Controlling the Application with the XRT C++ API - 2023.2 English

AI Engine Tools and Flows User Guide (UG1076)

Document ID
UG1076
Release Date
2023-12-04
Version
2023.2 English

XRT provides C and C++ APIs to control PL kernels and AI Engine graphs.

The execution model for the XRT API controlling PL kernels and AI Engine graphs is as follows:

  1. Open the device, and load XCLBIN. Get the UUID as needed.
  2. Allocate buffer objects and map-to-host memory. Process and transfer data from the host memory to the device memory.
  3. Get PL kernel handles, set arguments for kernels, and launch kernels.
  4. Get AI Engine graphs, and run graphs.
  5. Wait for the completion of the graphs.
  6. Wait for the completion of the kernels.
  7. Transfer data from the global memory in the device back to the host memory.
  8. The host code continues processing using the new data in the host memory.
Note: There are two ways to start the AI Engine graph. The AI Engine graph can be auto-started when the board is booted and runs forever after download. The package setting defer_aie_run determines this behavior. PL kernels, and AI Engine graphs can also be started in the host application and the application code can determine whether to wait for a specific kernel's completion or a specific graph's completion. This behavior can vary depending on the design.
XRT provides class graph in the name space xrt and its member functions to control the AI Engine graph.

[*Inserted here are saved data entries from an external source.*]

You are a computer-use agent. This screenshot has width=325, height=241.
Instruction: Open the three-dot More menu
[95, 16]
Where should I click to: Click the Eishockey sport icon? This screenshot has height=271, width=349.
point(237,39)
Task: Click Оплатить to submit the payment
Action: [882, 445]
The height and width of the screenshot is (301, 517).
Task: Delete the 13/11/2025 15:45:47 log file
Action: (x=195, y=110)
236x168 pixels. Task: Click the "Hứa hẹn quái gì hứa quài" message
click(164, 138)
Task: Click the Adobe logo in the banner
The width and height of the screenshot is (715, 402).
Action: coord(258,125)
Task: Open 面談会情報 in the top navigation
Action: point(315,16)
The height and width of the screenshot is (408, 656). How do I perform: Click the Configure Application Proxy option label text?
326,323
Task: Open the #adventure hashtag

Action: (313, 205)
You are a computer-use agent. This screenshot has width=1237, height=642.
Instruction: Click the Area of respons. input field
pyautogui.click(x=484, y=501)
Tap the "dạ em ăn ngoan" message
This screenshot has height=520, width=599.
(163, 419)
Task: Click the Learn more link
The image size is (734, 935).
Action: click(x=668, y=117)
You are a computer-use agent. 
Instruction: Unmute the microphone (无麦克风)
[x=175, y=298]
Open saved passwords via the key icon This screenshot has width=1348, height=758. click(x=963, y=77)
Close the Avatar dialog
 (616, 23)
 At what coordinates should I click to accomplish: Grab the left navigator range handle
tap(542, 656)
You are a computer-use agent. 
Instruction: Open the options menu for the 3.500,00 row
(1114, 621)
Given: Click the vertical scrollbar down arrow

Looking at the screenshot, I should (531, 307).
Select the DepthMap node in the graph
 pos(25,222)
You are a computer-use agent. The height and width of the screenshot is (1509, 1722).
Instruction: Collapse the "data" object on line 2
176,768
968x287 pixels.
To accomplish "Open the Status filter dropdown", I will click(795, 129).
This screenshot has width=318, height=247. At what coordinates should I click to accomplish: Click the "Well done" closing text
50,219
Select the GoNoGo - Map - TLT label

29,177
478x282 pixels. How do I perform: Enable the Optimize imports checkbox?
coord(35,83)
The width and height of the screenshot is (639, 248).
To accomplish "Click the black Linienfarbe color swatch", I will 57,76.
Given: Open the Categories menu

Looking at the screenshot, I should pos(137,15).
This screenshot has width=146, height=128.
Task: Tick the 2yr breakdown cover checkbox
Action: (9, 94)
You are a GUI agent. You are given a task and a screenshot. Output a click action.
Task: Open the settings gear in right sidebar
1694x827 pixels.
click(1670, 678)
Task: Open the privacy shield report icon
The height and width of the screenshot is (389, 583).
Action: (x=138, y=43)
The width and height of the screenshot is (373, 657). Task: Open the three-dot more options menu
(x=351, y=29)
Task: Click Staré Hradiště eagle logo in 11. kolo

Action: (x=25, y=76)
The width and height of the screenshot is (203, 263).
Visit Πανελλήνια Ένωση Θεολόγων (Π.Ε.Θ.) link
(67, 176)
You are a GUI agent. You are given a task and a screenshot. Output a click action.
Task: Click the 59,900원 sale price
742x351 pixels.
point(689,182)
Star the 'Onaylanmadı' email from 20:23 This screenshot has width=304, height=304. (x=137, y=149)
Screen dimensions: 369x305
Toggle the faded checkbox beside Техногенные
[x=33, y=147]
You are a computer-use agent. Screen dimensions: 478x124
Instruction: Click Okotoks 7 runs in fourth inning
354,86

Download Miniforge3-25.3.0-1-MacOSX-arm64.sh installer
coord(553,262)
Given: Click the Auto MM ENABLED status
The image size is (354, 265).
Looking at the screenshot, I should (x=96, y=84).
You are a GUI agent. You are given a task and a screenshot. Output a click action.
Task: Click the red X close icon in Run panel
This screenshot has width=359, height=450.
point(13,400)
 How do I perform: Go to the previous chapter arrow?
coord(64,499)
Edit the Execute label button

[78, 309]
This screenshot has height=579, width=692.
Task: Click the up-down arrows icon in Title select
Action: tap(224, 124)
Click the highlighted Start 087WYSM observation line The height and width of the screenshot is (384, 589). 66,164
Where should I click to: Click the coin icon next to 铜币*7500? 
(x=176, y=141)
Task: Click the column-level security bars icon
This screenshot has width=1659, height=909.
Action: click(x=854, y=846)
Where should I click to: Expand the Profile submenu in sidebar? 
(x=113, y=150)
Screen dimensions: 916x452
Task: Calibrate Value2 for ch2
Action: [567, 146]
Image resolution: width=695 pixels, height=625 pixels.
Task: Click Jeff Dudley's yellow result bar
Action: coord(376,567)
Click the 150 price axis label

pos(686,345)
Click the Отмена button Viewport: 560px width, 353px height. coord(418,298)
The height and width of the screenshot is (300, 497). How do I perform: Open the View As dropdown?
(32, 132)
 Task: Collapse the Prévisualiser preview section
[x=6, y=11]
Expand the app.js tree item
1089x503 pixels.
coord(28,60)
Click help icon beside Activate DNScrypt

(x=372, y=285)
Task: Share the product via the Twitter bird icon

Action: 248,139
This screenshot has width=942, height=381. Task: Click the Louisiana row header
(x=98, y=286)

Example code to control the AI Engine graph and PL kernels using the XRT C++ API is as follows:

// Including the xrt header files below is mandatory
#include "xrt/xrt_graph.h"
#include "xrt/xrt_kernel.h"

size_t output_size_in_bytes = OUTPUT_SIZE * sizeof(int);

// Open xclbin
auto device = xrt::device(0); //device index=0
//load the xclbin application which may contain PL kernels and AI Engine graphs
auto uuid = device.load_xclbin(xclbinFilename);

// PL control
// Get the handle to s2mm & random_noise PL kernel 
auto s2mm = xrt::kernel(device, uuid, "s2mm");
auto random_noise = xrt::kernel(device, uuid, "random_noise");
// allocate output memory for data from s2mm kernel
auto out_bo = xrt::bo(device, output_size_in_bytes,s2mm.group_id(0));
auto host_out=out_bo.map<std::complex<short>*>();
//run the s2mm and random_noise PL kernels
auto s2mm_run = s2mm(out_bo, nullptr, OUTPUT_SIZE);//start s2mm
auto random_noise_run = random_noise(nullptr, OUTPUT_SIZE);

//AI Engine Graph Control
//Initialize run time partameter data
int coeffs_readback[12];
int narrow_filter[12] = {180, 89, -80, -391, -720, -834, -478, 505, 2063, 3896, 5535, 6504};
int wide_filter[12] = {-21, -249, 319, -78, -511, 977, -610, -844, 2574, -2754, -1066, 18539};
//get the handle to the graph called "gr" 
auto ghdl=xrt::graph(device,uuid,"gr");
// update run time parameter in the graph
ghdl.update("gr.fir24.in[1]",narrow_filter);
//run the graph for 16 iterations
ghdl.run(16);
// wait for graph to complete running 16 iterations
ghdl.wait();
//read value from a run time parameter
ghdl.read("gr.fir24.inout[0]",coeffs_readback);//Read after graph::wait. RTP update effective
// update run time parameter in the graph
ghdl.update("gr.fir24.in[1]",wide_filter);
//run the graph for 16 iterations
ghdl.run(16);
ghdl.read("gr.fir24.inout[0]", coeffs_readback);//Async read
ghdl.wait();

// wait for the s2mm PL kernel to be done
auto state = s2mm_run.wait();
std::cout << "s2mm completed with status(" << state << ")\n";
out_bo.sync(XCL_BO_SYNC_BO_FROM_DEVICE);

//Post-processing...
...